_Условие задания_: Соберите из записей все строки, в которых встречается слово «label», и приведите их без изменений.

Записи о положении элементов:
┌──
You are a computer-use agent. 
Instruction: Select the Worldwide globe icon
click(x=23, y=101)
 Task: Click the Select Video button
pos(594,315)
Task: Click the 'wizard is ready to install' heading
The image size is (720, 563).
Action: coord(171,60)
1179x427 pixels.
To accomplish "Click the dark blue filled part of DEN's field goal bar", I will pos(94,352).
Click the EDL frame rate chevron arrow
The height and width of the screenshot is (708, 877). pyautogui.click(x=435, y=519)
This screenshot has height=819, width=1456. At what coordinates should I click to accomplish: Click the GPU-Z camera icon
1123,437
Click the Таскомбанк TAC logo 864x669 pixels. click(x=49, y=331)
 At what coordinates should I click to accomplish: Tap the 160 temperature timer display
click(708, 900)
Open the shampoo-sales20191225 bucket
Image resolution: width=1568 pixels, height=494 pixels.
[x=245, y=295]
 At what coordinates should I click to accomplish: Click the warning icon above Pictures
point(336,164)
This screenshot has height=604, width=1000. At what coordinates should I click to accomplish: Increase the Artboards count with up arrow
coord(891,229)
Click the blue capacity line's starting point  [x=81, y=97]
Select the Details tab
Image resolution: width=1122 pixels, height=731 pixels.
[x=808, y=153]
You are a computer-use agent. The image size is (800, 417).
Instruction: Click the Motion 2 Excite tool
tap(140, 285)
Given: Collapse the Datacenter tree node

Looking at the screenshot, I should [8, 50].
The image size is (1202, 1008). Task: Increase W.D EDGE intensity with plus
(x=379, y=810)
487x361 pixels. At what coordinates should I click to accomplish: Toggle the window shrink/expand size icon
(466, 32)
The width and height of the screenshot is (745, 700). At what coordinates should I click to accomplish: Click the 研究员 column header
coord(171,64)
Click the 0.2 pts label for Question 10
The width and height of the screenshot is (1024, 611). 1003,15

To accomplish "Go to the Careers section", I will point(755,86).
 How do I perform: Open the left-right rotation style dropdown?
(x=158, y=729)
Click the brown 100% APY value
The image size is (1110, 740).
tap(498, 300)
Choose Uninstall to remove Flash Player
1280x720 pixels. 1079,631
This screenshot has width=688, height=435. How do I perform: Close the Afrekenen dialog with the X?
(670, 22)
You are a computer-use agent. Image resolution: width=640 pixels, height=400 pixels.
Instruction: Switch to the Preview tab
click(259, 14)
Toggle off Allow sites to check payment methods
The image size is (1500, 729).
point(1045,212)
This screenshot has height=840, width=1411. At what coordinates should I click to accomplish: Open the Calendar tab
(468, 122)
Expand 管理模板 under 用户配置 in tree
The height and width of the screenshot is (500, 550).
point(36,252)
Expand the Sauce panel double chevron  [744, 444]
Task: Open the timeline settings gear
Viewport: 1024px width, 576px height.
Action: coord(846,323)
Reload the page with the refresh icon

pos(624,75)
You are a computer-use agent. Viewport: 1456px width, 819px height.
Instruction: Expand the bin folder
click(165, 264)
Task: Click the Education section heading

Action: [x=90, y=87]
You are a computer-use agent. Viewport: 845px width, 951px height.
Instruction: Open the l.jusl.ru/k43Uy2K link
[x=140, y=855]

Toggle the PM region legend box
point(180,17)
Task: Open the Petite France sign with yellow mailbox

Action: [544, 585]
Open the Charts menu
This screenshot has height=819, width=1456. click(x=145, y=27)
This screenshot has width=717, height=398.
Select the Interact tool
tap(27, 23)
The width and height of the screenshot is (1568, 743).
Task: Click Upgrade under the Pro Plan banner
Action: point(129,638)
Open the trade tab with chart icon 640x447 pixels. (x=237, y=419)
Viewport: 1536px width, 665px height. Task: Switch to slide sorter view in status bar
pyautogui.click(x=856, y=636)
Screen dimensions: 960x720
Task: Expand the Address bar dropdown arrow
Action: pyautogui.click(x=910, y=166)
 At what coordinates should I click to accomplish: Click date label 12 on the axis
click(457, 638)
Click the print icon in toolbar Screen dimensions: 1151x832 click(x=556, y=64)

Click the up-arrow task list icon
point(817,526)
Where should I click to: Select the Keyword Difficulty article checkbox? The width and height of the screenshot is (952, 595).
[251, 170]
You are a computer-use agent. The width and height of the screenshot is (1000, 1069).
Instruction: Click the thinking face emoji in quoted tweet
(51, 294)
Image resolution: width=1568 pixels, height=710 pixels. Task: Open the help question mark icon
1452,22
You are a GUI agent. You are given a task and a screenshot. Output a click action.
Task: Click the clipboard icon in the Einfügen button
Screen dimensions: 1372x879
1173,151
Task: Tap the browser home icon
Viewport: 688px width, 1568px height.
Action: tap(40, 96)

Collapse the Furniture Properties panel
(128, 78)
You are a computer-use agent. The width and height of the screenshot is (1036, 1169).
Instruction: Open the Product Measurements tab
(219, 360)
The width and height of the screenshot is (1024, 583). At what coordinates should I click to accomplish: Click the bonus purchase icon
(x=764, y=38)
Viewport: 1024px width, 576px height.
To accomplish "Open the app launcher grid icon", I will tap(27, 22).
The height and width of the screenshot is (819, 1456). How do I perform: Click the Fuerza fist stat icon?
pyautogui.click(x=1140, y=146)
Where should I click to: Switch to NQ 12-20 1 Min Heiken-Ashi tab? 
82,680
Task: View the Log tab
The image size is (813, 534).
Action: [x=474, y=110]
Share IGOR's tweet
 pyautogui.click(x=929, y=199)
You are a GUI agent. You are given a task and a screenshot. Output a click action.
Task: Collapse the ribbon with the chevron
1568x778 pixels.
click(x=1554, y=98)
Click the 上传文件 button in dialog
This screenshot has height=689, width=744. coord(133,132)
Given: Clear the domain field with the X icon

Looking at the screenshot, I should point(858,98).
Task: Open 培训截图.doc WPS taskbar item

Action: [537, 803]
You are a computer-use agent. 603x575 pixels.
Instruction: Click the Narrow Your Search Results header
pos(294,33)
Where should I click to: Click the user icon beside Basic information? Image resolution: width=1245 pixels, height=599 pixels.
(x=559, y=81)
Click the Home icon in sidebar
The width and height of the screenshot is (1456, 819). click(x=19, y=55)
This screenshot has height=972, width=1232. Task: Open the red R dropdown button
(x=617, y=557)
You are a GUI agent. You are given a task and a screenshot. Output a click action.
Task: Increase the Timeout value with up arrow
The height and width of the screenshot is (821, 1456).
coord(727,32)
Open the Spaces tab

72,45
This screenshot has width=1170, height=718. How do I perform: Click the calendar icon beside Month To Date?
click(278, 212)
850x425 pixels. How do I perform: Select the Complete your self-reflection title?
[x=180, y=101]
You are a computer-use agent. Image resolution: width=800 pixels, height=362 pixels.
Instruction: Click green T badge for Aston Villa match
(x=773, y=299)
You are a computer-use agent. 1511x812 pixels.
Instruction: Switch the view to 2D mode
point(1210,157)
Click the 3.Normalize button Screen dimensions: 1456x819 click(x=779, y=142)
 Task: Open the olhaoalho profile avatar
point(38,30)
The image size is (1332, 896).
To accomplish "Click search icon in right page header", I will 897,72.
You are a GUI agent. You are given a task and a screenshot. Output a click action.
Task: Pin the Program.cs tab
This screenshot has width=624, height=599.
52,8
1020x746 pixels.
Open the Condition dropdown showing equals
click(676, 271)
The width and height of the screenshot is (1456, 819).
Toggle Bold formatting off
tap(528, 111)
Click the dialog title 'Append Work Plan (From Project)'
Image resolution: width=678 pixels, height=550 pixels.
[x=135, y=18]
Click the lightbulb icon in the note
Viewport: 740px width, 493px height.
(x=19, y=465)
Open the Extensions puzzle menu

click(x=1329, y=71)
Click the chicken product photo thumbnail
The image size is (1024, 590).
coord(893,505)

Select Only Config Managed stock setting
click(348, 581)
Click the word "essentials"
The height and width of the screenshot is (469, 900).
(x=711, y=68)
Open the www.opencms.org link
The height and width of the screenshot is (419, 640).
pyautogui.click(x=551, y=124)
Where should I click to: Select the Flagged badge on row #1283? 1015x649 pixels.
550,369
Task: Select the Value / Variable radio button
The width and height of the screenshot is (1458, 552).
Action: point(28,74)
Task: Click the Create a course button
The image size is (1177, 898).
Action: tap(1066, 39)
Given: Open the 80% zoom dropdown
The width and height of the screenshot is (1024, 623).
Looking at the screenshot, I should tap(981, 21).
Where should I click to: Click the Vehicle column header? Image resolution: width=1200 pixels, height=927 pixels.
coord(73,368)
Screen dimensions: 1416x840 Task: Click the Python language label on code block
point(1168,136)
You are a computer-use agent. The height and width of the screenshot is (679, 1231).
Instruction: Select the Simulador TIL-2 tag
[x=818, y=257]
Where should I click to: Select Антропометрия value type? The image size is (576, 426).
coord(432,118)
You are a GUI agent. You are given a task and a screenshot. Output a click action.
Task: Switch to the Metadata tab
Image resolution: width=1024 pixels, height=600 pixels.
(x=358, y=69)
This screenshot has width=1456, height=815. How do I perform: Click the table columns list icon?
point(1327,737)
└──
_Решение задания_:
Click the 0.2 pts label for Question 10
 At what coordinates should I click to accomplish: Click date label 12 on the axis
Screen dimensions: 1416x840 Task: Click the Python language label on code block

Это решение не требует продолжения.